◆ **What is needed**: Could you copy out every one of the rows below word for word, without changing anything?

[Data rows]

+--

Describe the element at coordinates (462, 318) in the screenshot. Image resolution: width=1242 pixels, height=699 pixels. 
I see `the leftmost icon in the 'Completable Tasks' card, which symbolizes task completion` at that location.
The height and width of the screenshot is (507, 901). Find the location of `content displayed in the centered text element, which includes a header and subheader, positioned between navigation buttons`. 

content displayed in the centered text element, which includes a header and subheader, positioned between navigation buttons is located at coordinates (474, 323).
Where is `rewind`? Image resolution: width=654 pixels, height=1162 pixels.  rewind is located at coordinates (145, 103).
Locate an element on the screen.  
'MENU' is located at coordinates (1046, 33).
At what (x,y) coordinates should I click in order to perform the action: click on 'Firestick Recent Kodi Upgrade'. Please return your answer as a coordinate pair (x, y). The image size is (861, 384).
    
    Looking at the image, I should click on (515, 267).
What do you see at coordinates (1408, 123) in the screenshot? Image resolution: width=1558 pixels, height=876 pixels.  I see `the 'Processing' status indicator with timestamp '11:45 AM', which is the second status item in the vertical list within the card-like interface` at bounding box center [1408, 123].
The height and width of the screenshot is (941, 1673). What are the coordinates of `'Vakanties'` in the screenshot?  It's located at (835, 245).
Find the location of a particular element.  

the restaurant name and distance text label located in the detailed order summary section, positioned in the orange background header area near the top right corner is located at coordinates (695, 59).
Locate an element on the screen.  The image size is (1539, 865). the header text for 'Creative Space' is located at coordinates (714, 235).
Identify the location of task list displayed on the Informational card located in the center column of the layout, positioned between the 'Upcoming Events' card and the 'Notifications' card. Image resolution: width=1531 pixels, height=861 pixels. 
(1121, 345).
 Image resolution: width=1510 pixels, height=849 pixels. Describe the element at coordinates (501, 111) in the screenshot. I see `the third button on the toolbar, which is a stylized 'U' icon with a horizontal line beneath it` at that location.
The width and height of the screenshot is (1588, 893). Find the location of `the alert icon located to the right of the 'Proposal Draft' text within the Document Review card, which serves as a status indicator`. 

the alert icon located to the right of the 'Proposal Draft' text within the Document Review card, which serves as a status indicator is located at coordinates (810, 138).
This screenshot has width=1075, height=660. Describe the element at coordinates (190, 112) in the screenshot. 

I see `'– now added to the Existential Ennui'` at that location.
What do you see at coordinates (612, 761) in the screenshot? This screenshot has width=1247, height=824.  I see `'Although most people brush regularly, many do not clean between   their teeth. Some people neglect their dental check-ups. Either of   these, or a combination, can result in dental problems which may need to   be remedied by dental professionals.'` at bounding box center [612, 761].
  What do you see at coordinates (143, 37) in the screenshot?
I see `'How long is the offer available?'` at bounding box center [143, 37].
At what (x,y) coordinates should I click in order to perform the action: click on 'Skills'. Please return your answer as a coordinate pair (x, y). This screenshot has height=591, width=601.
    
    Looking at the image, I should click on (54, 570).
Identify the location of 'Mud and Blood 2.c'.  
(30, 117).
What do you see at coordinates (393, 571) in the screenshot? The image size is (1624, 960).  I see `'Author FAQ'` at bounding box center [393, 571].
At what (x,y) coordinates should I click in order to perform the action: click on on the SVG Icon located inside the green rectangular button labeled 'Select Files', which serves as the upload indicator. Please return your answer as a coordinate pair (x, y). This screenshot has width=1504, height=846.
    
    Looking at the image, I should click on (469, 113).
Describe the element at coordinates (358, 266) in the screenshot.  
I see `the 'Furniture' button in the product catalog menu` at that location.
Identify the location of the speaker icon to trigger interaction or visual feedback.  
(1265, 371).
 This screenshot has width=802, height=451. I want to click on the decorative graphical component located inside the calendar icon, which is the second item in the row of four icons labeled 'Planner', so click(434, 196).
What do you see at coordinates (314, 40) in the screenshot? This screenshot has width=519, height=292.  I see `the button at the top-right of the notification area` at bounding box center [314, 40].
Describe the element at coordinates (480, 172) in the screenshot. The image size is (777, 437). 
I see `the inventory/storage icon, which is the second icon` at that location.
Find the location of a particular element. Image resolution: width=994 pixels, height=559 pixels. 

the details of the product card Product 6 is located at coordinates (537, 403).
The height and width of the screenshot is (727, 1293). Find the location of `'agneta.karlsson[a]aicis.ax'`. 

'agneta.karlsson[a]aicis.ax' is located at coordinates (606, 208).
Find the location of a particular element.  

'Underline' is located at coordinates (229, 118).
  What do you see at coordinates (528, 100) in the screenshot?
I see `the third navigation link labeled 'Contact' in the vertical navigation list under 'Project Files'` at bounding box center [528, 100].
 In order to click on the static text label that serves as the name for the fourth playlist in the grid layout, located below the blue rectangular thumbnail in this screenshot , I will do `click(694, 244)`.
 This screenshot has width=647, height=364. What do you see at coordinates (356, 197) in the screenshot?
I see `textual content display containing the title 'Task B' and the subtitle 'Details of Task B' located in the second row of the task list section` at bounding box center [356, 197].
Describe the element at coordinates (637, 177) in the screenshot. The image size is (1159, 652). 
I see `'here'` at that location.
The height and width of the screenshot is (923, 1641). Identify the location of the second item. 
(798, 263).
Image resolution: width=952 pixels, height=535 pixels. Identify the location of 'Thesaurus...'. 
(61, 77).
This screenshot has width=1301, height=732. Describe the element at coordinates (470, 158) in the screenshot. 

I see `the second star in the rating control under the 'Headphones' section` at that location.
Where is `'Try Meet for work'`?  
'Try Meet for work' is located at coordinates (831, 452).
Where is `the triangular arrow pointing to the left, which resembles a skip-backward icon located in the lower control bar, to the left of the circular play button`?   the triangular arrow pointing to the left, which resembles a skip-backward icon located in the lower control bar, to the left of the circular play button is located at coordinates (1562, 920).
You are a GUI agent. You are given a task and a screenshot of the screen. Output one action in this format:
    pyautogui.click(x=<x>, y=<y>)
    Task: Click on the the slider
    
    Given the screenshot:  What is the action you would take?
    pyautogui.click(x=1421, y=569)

+--

◆ **Result of the exercise**:
Describe the element at coordinates (462, 318) in the screenshot. Image resolution: width=1242 pixels, height=699 pixels. 
I see `the leftmost icon in the 'Completable Tasks' card, which symbolizes task completion` at that location.
The height and width of the screenshot is (507, 901). Find the location of `content displayed in the centered text element, which includes a header and subheader, positioned between navigation buttons`. 

content displayed in the centered text element, which includes a header and subheader, positioned between navigation buttons is located at coordinates (474, 323).
Where is `rewind`? Image resolution: width=654 pixels, height=1162 pixels.  rewind is located at coordinates (145, 103).
Locate an element on the screen.  
'MENU' is located at coordinates (1046, 33).
At what (x,y) coordinates should I click in order to perform the action: click on 'Firestick Recent Kodi Upgrade'. Please return your answer as a coordinate pair (x, y). The image size is (861, 384).
    
    Looking at the image, I should click on (515, 267).
What do you see at coordinates (1408, 123) in the screenshot? Image resolution: width=1558 pixels, height=876 pixels.  I see `the 'Processing' status indicator with timestamp '11:45 AM', which is the second status item in the vertical list within the card-like interface` at bounding box center [1408, 123].
The height and width of the screenshot is (941, 1673). What are the coordinates of `'Vakanties'` in the screenshot?  It's located at (835, 245).
Find the location of a particular element.  

the restaurant name and distance text label located in the detailed order summary section, positioned in the orange background header area near the top right corner is located at coordinates (695, 59).
Locate an element on the screen.  The image size is (1539, 865). the header text for 'Creative Space' is located at coordinates (714, 235).
Identify the location of task list displayed on the Informational card located in the center column of the layout, positioned between the 'Upcoming Events' card and the 'Notifications' card. Image resolution: width=1531 pixels, height=861 pixels. 
(1121, 345).
 Image resolution: width=1510 pixels, height=849 pixels. Describe the element at coordinates (501, 111) in the screenshot. I see `the third button on the toolbar, which is a stylized 'U' icon with a horizontal line beneath it` at that location.
The width and height of the screenshot is (1588, 893). Find the location of `the alert icon located to the right of the 'Proposal Draft' text within the Document Review card, which serves as a status indicator`. 

the alert icon located to the right of the 'Proposal Draft' text within the Document Review card, which serves as a status indicator is located at coordinates (810, 138).
This screenshot has width=1075, height=660. Describe the element at coordinates (190, 112) in the screenshot. 

I see `'– now added to the Existential Ennui'` at that location.
What do you see at coordinates (612, 761) in the screenshot? This screenshot has width=1247, height=824.  I see `'Although most people brush regularly, many do not clean between   their teeth. Some people neglect their dental check-ups. Either of   these, or a combination, can result in dental problems which may need to   be remedied by dental professionals.'` at bounding box center [612, 761].
  What do you see at coordinates (143, 37) in the screenshot?
I see `'How long is the offer available?'` at bounding box center [143, 37].
At what (x,y) coordinates should I click in order to perform the action: click on 'Skills'. Please return your answer as a coordinate pair (x, y). This screenshot has height=591, width=601.
    
    Looking at the image, I should click on (54, 570).
Identify the location of 'Mud and Blood 2.c'.  
(30, 117).
What do you see at coordinates (393, 571) in the screenshot? The image size is (1624, 960).  I see `'Author FAQ'` at bounding box center [393, 571].
At what (x,y) coordinates should I click in order to perform the action: click on on the SVG Icon located inside the green rectangular button labeled 'Select Files', which serves as the upload indicator. Please return your answer as a coordinate pair (x, y). This screenshot has width=1504, height=846.
    
    Looking at the image, I should click on (469, 113).
Describe the element at coordinates (358, 266) in the screenshot.  
I see `the 'Furniture' button in the product catalog menu` at that location.
Identify the location of the speaker icon to trigger interaction or visual feedback.  
(1265, 371).
 This screenshot has width=802, height=451. I want to click on the decorative graphical component located inside the calendar icon, which is the second item in the row of four icons labeled 'Planner', so click(434, 196).
What do you see at coordinates (314, 40) in the screenshot? This screenshot has width=519, height=292.  I see `the button at the top-right of the notification area` at bounding box center [314, 40].
Describe the element at coordinates (480, 172) in the screenshot. The image size is (777, 437). 
I see `the inventory/storage icon, which is the second icon` at that location.
Find the location of a particular element. Image resolution: width=994 pixels, height=559 pixels. 

the details of the product card Product 6 is located at coordinates (537, 403).
The height and width of the screenshot is (727, 1293). Find the location of `'agneta.karlsson[a]aicis.ax'`. 

'agneta.karlsson[a]aicis.ax' is located at coordinates (606, 208).
Find the location of a particular element.  

'Underline' is located at coordinates (229, 118).
  What do you see at coordinates (528, 100) in the screenshot?
I see `the third navigation link labeled 'Contact' in the vertical navigation list under 'Project Files'` at bounding box center [528, 100].
 In order to click on the static text label that serves as the name for the fourth playlist in the grid layout, located below the blue rectangular thumbnail in this screenshot , I will do `click(694, 244)`.
 This screenshot has width=647, height=364. What do you see at coordinates (356, 197) in the screenshot?
I see `textual content display containing the title 'Task B' and the subtitle 'Details of Task B' located in the second row of the task list section` at bounding box center [356, 197].
Describe the element at coordinates (637, 177) in the screenshot. The image size is (1159, 652). 
I see `'here'` at that location.
The height and width of the screenshot is (923, 1641). Identify the location of the second item. 
(798, 263).
Image resolution: width=952 pixels, height=535 pixels. Identify the location of 'Thesaurus...'. 
(61, 77).
This screenshot has width=1301, height=732. Describe the element at coordinates (470, 158) in the screenshot. 

I see `the second star in the rating control under the 'Headphones' section` at that location.
Where is `'Try Meet for work'`?  
'Try Meet for work' is located at coordinates (831, 452).
Where is `the triangular arrow pointing to the left, which resembles a skip-backward icon located in the lower control bar, to the left of the circular play button`?   the triangular arrow pointing to the left, which resembles a skip-backward icon located in the lower control bar, to the left of the circular play button is located at coordinates (1562, 920).
You are a GUI agent. You are given a task and a screenshot of the screen. Output one action in this format:
    pyautogui.click(x=<x>, y=<y>)
    Task: Click on the the slider
    
    Given the screenshot:  What is the action you would take?
    pyautogui.click(x=1421, y=569)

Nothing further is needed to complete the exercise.